Te doen:
1. Neem letterlijk over uit de tekst over China en de christenen, te beginnen bij "Hoe komt het" en door tot en met "Chinese christenen hebben.".
2. Welke soorten bezittingen kunnen Chinese tycoons volgens de tekst over China en de christenen overnemen? Noem ze allemaal.

Te bestuderen tekst:
_ _ _ _ _ _ _

Skip to main content

nr4 • 2015 • Kroniek

29e jaargang nr. 4 (mrt. 2015)
thema: Brandpunten van de verkondiging

Kroniek
China en de christenen
B. Plaisier

'Zijn er dan christenen in China?', zo werd mij vele keren gevraagd als ik vertelde dat we de laatste drie jaren in China hadden doorgebracht Tegenwoordig beantwoord ik die vraag met: 'Er wonen daar evenveel christenen als er in Duitsland en Nederland bij elkaar mensen wonen: tussen de 80 en 100 miljoen.'

Hoe komt het dat we zo weinig weten over de opmerkelijke groei van de kerken in China? Ik verbaas me nog het meest dat actieve kerkleden er óf niets van weten, óf met een volstrekt verouderd beeld van het christendom in China rondlopen. 'Maar China is toch communistisch en wordt de kerk niet ondergronds gehouden en onderdrukt?' Het was nog niet zo gek dat de Protestantse Kerk in Nederland ons in 2008 de opdracht gaf om de situatie in China te gaan verkennen. Er is heel wat in te halen in de kennis die we over de Chinese christenen hebben.

Made in China en booming business
De aandacht van Nederlandse media voor de ontwikkelingen in China is de afgelopen tien jaar stormachtig gegroeid. De meeste dagbladen hebben bijna elke dag wel iets te melden over wat daar gaande is. China is immers een financiële en economische supermacht geworden. Veel bedrijven in Nederland zijn of komen in Chinese handen en zelfs de voetbalclub van mijn vroegere stad trapt de bal met Chinees geld. Hele gebieden in Europa (Oekraïne bijvoorbeeld) zijn door Chinezen opgekocht. Chinese tycoons hebben genoeg geld om havens, transportbedrijven, infrastructurele projecten, media-instellingen, grondstofverwerkers en dergelijke over te nemen. Inmiddels draait de wereldeconomie voor een deel op Chinees geld.

_ _ _ _ _ _ _

Uittreksel gegevens:
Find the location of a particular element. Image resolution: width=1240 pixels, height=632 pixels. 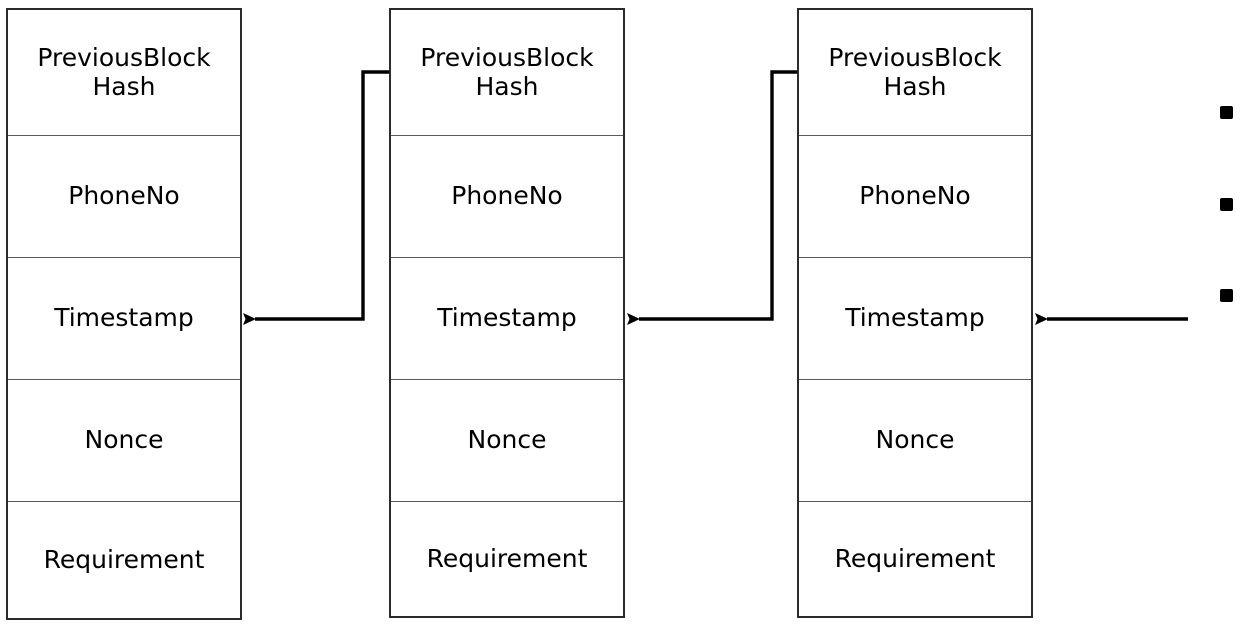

_ _ _ _ _ _ _

Oplossingen hieronder:
1.
Hoe komt het dat we zo weinig weten over de opmerkelijke groei van de kerken in China? Ik verbaas me nog het meest dat actieve kerkleden er óf niets van weten, óf met een volstrekt verouderd beeld van het christendom in China rondlopen. 'Maar China is toch communistisch en wordt de kerk niet ondergronds gehouden en onderdrukt?' Het was nog niet zo gek dat de Protestantse Kerk in Nederland ons in 2008 de opdracht gaf om de situatie in China te gaan verkennen. Er is heel wat in te halen in de kennis die we over de Chinese christenen hebben.

2. havens, transportbedrijven, infrastructurele projecten, media-instellingen, grondstofverwerkers